**RAW DATA:**
---
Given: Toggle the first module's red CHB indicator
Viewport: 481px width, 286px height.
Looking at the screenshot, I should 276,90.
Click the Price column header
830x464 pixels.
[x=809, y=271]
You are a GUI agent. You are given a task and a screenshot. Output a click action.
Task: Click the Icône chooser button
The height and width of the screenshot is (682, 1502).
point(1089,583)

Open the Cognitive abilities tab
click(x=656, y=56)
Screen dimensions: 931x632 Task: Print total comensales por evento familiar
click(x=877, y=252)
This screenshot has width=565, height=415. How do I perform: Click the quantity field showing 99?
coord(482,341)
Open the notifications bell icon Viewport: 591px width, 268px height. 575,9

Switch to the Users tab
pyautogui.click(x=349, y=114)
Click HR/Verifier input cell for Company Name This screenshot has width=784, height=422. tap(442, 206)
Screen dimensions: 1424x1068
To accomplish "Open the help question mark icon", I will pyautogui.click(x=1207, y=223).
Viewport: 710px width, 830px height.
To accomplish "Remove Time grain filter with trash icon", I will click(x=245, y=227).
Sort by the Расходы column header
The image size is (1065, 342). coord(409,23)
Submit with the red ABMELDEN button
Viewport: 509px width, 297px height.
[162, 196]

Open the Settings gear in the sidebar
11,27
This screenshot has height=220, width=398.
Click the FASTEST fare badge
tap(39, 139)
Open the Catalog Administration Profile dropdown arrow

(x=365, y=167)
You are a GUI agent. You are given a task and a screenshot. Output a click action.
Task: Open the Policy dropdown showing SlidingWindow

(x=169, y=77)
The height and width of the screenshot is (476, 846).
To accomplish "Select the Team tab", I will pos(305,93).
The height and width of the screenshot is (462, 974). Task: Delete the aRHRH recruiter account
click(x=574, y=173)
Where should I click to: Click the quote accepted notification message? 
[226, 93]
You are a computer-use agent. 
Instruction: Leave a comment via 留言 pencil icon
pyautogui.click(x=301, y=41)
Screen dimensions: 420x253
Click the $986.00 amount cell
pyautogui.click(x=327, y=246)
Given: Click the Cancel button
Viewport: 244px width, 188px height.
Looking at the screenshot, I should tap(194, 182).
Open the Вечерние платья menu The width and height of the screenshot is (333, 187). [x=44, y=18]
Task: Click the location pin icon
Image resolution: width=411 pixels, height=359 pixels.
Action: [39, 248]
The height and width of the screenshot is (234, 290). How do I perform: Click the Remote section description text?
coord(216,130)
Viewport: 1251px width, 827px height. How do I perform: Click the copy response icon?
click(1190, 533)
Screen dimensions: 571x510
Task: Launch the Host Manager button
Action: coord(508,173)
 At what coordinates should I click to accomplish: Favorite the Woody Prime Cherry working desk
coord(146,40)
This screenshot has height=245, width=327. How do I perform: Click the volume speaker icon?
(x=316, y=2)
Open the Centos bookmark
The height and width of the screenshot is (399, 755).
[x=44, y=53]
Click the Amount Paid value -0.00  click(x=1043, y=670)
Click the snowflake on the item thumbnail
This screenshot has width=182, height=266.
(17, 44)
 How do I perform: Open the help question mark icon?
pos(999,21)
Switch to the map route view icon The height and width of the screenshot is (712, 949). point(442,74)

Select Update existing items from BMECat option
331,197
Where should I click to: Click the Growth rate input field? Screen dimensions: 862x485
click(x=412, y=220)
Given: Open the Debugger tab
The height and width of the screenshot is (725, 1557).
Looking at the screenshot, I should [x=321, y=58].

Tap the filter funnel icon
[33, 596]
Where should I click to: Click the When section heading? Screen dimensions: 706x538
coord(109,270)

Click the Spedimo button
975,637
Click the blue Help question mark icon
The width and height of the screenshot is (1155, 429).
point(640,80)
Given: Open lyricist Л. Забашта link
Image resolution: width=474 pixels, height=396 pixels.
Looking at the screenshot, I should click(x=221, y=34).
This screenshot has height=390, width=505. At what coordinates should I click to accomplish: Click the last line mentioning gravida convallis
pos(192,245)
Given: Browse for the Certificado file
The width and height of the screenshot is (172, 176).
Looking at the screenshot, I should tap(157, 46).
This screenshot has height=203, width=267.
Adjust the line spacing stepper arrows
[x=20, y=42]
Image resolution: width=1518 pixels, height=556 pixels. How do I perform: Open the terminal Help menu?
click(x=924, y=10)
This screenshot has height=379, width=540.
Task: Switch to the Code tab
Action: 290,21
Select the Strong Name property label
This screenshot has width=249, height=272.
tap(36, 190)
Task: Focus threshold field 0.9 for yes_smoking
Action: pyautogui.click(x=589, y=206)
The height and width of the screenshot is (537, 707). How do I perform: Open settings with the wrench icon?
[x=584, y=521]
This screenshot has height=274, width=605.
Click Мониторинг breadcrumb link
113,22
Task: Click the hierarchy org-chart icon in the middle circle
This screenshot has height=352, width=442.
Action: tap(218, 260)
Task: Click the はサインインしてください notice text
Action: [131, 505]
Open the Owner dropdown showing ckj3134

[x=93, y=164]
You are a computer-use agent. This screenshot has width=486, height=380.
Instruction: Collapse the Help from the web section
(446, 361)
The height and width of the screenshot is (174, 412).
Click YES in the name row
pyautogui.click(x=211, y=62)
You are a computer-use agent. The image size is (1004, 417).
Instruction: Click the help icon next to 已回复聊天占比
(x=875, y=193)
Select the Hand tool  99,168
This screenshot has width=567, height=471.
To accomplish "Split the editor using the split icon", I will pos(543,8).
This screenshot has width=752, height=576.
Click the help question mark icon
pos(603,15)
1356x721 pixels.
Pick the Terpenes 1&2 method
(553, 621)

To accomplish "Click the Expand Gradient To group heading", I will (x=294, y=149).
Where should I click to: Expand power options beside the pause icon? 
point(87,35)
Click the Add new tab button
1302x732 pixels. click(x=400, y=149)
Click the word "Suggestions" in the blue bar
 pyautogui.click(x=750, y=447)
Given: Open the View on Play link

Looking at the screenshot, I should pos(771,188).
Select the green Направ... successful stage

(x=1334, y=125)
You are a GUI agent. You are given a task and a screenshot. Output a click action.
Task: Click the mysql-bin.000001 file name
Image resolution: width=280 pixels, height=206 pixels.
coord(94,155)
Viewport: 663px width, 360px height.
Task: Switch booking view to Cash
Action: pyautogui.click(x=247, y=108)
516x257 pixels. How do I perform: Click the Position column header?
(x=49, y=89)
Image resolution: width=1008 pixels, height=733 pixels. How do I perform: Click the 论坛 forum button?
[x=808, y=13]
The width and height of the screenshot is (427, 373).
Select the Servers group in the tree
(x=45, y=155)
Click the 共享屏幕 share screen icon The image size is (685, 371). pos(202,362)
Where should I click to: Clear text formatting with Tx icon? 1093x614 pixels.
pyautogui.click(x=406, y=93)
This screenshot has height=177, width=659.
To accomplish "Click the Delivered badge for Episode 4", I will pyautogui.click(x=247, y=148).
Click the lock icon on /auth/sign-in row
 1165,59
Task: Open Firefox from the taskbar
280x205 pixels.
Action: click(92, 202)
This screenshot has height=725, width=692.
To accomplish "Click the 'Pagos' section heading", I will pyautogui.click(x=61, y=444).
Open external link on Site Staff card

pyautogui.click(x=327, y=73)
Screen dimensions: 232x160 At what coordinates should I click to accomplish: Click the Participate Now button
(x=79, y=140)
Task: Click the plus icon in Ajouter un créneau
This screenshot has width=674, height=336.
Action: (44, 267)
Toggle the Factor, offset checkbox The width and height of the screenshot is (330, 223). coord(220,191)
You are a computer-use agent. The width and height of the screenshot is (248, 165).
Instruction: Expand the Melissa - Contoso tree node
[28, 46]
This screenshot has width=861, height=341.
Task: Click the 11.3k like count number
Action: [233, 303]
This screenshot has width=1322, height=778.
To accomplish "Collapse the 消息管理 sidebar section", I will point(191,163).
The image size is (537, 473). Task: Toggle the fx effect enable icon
---
**YOUR OBJECTIVE:** Transcribe the material above word for word.

**RESULT FOR THIS TASK:**
Given: Toggle the first module's red CHB indicator
Viewport: 481px width, 286px height.
Looking at the screenshot, I should 276,90.
Click the Price column header
830x464 pixels.
[x=809, y=271]
You are a GUI agent. You are given a task and a screenshot. Output a click action.
Task: Click the Icône chooser button
The height and width of the screenshot is (682, 1502).
point(1089,583)

Open the Cognitive abilities tab
click(x=656, y=56)
Screen dimensions: 931x632 Task: Print total comensales por evento familiar
click(x=877, y=252)
This screenshot has width=565, height=415. How do I perform: Click the quantity field showing 99?
coord(482,341)
Open the notifications bell icon Viewport: 591px width, 268px height. 575,9

Switch to the Users tab
pyautogui.click(x=349, y=114)
Click HR/Verifier input cell for Company Name This screenshot has width=784, height=422. tap(442, 206)
Screen dimensions: 1424x1068
To accomplish "Open the help question mark icon", I will pyautogui.click(x=1207, y=223).
Viewport: 710px width, 830px height.
To accomplish "Remove Time grain filter with trash icon", I will click(x=245, y=227).
Sort by the Расходы column header
The image size is (1065, 342). coord(409,23)
Submit with the red ABMELDEN button
Viewport: 509px width, 297px height.
[162, 196]

Open the Settings gear in the sidebar
11,27
This screenshot has height=220, width=398.
Click the FASTEST fare badge
tap(39, 139)
Open the Catalog Administration Profile dropdown arrow

(x=365, y=167)
You are a GUI agent. You are given a task and a screenshot. Output a click action.
Task: Open the Policy dropdown showing SlidingWindow

(x=169, y=77)
The height and width of the screenshot is (476, 846).
To accomplish "Select the Team tab", I will pos(305,93).
The height and width of the screenshot is (462, 974). Task: Delete the aRHRH recruiter account
click(x=574, y=173)
Where should I click to: Click the quote accepted notification message? 
[226, 93]
You are a computer-use agent. 
Instruction: Leave a comment via 留言 pencil icon
pyautogui.click(x=301, y=41)
Screen dimensions: 420x253
Click the $986.00 amount cell
pyautogui.click(x=327, y=246)
Given: Click the Cancel button
Viewport: 244px width, 188px height.
Looking at the screenshot, I should tap(194, 182).
Open the Вечерние платья menu The width and height of the screenshot is (333, 187). [x=44, y=18]
Task: Click the location pin icon
Image resolution: width=411 pixels, height=359 pixels.
Action: [39, 248]
The height and width of the screenshot is (234, 290). How do I perform: Click the Remote section description text?
coord(216,130)
Viewport: 1251px width, 827px height. How do I perform: Click the copy response icon?
click(1190, 533)
Screen dimensions: 571x510
Task: Launch the Host Manager button
Action: coord(508,173)
 At what coordinates should I click to accomplish: Favorite the Woody Prime Cherry working desk
coord(146,40)
This screenshot has height=245, width=327. How do I perform: Click the volume speaker icon?
(x=316, y=2)
Open the Centos bookmark
The height and width of the screenshot is (399, 755).
[x=44, y=53]
Click the Amount Paid value -0.00  click(x=1043, y=670)
Click the snowflake on the item thumbnail
This screenshot has width=182, height=266.
(17, 44)
 How do I perform: Open the help question mark icon?
pos(999,21)
Switch to the map route view icon The height and width of the screenshot is (712, 949). point(442,74)

Select Update existing items from BMECat option
331,197
Where should I click to: Click the Growth rate input field? Screen dimensions: 862x485
click(x=412, y=220)
Given: Open the Debugger tab
The height and width of the screenshot is (725, 1557).
Looking at the screenshot, I should [x=321, y=58].

Tap the filter funnel icon
[33, 596]
Where should I click to: Click the When section heading? Screen dimensions: 706x538
coord(109,270)

Click the Spedimo button
975,637
Click the blue Help question mark icon
The width and height of the screenshot is (1155, 429).
point(640,80)
Given: Open lyricist Л. Забашта link
Image resolution: width=474 pixels, height=396 pixels.
Looking at the screenshot, I should click(x=221, y=34).
This screenshot has height=390, width=505. At what coordinates should I click to accomplish: Click the last line mentioning gravida convallis
pos(192,245)
Given: Browse for the Certificado file
The width and height of the screenshot is (172, 176).
Looking at the screenshot, I should tap(157, 46).
This screenshot has height=203, width=267.
Adjust the line spacing stepper arrows
[x=20, y=42]
Image resolution: width=1518 pixels, height=556 pixels. How do I perform: Open the terminal Help menu?
click(x=924, y=10)
This screenshot has height=379, width=540.
Task: Switch to the Code tab
Action: 290,21
Select the Strong Name property label
This screenshot has width=249, height=272.
tap(36, 190)
Task: Focus threshold field 0.9 for yes_smoking
Action: pyautogui.click(x=589, y=206)
The height and width of the screenshot is (537, 707). How do I perform: Open settings with the wrench icon?
[x=584, y=521]
This screenshot has height=274, width=605.
Click Мониторинг breadcrumb link
113,22
Task: Click the hierarchy org-chart icon in the middle circle
This screenshot has height=352, width=442.
Action: tap(218, 260)
Task: Click the はサインインしてください notice text
Action: [131, 505]
Open the Owner dropdown showing ckj3134

[x=93, y=164]
You are a computer-use agent. This screenshot has width=486, height=380.
Instruction: Collapse the Help from the web section
(446, 361)
The height and width of the screenshot is (174, 412).
Click YES in the name row
pyautogui.click(x=211, y=62)
You are a computer-use agent. The image size is (1004, 417).
Instruction: Click the help icon next to 已回复聊天占比
(x=875, y=193)
Select the Hand tool  99,168
This screenshot has width=567, height=471.
To accomplish "Split the editor using the split icon", I will pos(543,8).
This screenshot has width=752, height=576.
Click the help question mark icon
pos(603,15)
1356x721 pixels.
Pick the Terpenes 1&2 method
(553, 621)

To accomplish "Click the Expand Gradient To group heading", I will (x=294, y=149).
Where should I click to: Expand power options beside the pause icon? 
point(87,35)
Click the Add new tab button
1302x732 pixels. click(x=400, y=149)
Click the word "Suggestions" in the blue bar
 pyautogui.click(x=750, y=447)
Given: Open the View on Play link

Looking at the screenshot, I should pos(771,188).
Select the green Направ... successful stage

(x=1334, y=125)
You are a GUI agent. You are given a task and a screenshot. Output a click action.
Task: Click the mysql-bin.000001 file name
Image resolution: width=280 pixels, height=206 pixels.
coord(94,155)
Viewport: 663px width, 360px height.
Task: Switch booking view to Cash
Action: pyautogui.click(x=247, y=108)
516x257 pixels. How do I perform: Click the Position column header?
(x=49, y=89)
Image resolution: width=1008 pixels, height=733 pixels. How do I perform: Click the 论坛 forum button?
[x=808, y=13]
The width and height of the screenshot is (427, 373).
Select the Servers group in the tree
(x=45, y=155)
Click the 共享屏幕 share screen icon The image size is (685, 371). pos(202,362)
Where should I click to: Clear text formatting with Tx icon? 1093x614 pixels.
pyautogui.click(x=406, y=93)
This screenshot has height=177, width=659.
To accomplish "Click the Delivered badge for Episode 4", I will pyautogui.click(x=247, y=148).
Click the lock icon on /auth/sign-in row
 1165,59
Task: Open Firefox from the taskbar
280x205 pixels.
Action: click(92, 202)
This screenshot has height=725, width=692.
To accomplish "Click the 'Pagos' section heading", I will pyautogui.click(x=61, y=444).
Open external link on Site Staff card

pyautogui.click(x=327, y=73)
Screen dimensions: 232x160 At what coordinates should I click to accomplish: Click the Participate Now button
(x=79, y=140)
Task: Click the plus icon in Ajouter un créneau
This screenshot has width=674, height=336.
Action: (44, 267)
Toggle the Factor, offset checkbox The width and height of the screenshot is (330, 223). coord(220,191)
You are a computer-use agent. The width and height of the screenshot is (248, 165).
Instruction: Expand the Melissa - Contoso tree node
[28, 46]
This screenshot has width=861, height=341.
Task: Click the 11.3k like count number
Action: [233, 303]
This screenshot has width=1322, height=778.
To accomplish "Collapse the 消息管理 sidebar section", I will point(191,163).
The image size is (537, 473). Task: Toggle the fx effect enable icon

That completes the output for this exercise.